Download or read book What Good Condition written by Peter Read and published by ANU E Press. This book was released on 2006-12-01 with total page 252 pages. Available in PDF, EPUB and Kindle. Book excerpt: "What Good Condition? collects edited papers, initially delivered at the Treaty Advancing Reconciliation conference, on the proposal for a treaty between Aboriginal and non-Aboriginal Australians, a proposal which has been discussed and dissected for nearly 30 years. Featuring contributions from prominent Aboriginal community leaders, legal experts and academics, this capacious work provides an overview of the context and legacy of the residue of treaty proposals and negotiations in past decades; a consideration of the implications of treaty in an Indigenous, national and international context; and, finally, some reflections on regional aspirations and achievements."--Publisher's description.

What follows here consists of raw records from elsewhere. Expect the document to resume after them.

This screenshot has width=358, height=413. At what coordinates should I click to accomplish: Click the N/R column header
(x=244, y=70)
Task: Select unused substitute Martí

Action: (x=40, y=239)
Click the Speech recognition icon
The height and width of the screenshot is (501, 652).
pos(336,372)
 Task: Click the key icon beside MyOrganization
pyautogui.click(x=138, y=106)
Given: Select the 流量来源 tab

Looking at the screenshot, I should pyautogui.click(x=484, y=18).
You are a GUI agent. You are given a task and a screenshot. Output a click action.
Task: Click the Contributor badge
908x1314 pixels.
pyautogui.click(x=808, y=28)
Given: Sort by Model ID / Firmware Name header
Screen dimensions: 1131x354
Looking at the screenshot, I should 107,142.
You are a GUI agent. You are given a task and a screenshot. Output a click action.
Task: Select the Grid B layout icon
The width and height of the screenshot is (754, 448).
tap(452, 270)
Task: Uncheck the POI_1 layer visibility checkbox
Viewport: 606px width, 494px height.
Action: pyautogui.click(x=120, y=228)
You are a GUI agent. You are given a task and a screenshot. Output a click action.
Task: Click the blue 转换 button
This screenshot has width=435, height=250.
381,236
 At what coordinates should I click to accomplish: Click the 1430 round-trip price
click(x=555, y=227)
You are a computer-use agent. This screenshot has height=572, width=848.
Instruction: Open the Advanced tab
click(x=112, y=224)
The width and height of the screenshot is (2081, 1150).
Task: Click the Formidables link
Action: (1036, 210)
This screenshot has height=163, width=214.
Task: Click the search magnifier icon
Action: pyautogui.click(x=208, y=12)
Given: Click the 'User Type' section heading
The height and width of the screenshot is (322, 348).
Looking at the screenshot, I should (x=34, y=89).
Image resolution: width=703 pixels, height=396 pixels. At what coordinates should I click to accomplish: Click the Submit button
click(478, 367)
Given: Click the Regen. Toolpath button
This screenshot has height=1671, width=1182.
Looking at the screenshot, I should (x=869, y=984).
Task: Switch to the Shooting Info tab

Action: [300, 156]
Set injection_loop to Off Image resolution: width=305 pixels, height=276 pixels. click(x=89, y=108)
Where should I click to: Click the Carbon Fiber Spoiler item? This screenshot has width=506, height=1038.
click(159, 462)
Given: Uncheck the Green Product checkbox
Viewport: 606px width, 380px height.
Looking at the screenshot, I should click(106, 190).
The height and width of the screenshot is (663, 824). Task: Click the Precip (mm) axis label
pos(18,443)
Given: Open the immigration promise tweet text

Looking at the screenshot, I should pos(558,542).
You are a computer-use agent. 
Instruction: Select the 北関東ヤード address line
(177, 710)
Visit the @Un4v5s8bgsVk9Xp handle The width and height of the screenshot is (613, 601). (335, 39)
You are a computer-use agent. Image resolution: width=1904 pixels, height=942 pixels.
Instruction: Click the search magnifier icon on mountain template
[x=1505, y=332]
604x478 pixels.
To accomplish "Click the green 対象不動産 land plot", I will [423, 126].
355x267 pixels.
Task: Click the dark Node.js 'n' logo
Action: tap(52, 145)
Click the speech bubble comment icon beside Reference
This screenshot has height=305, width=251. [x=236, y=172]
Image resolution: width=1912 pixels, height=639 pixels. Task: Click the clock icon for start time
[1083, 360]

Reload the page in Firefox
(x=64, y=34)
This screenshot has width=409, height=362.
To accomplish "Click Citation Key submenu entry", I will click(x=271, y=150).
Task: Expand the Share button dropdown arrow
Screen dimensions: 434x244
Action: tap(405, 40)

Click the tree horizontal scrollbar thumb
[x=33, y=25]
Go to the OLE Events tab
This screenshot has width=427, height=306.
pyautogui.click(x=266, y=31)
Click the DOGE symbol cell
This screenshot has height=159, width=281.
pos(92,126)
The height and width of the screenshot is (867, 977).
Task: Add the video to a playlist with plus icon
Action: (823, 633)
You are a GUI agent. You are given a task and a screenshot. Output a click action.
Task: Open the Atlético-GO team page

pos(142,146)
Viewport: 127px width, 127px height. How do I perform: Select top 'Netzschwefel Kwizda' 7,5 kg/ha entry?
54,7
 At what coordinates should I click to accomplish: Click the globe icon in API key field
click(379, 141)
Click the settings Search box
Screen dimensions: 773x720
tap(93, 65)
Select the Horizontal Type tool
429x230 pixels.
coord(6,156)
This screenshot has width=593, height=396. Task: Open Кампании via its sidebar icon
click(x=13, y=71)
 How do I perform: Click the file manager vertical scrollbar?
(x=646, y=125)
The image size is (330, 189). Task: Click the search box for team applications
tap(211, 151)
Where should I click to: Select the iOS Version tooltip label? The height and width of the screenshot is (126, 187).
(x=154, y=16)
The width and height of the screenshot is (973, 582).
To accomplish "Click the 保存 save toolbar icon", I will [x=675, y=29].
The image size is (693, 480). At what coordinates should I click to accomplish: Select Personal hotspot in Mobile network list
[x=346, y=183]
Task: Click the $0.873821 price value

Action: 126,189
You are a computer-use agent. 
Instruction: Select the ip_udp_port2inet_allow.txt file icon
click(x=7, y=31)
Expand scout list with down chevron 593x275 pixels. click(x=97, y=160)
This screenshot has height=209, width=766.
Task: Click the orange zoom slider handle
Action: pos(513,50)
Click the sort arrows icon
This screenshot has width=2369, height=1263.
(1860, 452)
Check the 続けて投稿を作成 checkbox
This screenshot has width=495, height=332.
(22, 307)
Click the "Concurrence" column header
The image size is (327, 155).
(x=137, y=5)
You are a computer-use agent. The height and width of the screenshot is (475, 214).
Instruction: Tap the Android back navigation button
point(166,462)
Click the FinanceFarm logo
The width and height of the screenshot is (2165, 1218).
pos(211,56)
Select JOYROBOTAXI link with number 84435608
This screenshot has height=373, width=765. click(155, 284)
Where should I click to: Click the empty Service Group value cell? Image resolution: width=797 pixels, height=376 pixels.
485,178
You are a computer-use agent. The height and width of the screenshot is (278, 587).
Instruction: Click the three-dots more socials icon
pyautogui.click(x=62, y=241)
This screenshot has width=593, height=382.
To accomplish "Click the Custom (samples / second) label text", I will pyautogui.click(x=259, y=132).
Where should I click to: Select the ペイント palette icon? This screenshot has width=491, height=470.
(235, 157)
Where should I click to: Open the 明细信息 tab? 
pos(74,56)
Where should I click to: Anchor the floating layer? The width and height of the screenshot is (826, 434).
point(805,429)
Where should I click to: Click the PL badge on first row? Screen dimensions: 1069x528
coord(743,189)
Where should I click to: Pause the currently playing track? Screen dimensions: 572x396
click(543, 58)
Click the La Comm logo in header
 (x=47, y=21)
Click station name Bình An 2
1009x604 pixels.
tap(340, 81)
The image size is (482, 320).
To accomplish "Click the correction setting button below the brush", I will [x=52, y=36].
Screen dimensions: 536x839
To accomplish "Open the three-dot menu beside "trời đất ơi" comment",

Download or read book APAIS 1992 Australian public affairs information service written by and published by National Library Australia. This book was released on with total page 1098 pages. Available in PDF, EPUB and Kindle. Book excerpt:
Download or read book Review written by Australia. Department of Employment, Education, and Training and published by . This book was released on 1992 with total page 192 pages. Available in PDF, EPUB and Kindle. Book excerpt:
Download or read book Human Resource Management 10th Edition written by Raymond J. Stone and published by John Wiley & Sons. This book was released on 2020-12-14 with total page 665 pages. Available in PDF, EPUB and Kindle. Book excerpt: The new edition of Raymond Stone’s Human Resource Management is an AHRI endorsed title that has evolved into a modern, relevant and practical resource for first-year HRM students. This concise 14-chapter textbook gives your students the best chance of transitioning successfully into their future profession by giving them relatable professional insights and encouragement to exercise their skills in authentic workplace scenarios. Complementary to your courses, with well written conceptual content, Stone’s 10th Edition will save you research and assessment prep time with a host of case studies that cement learnings and get students thinking critically.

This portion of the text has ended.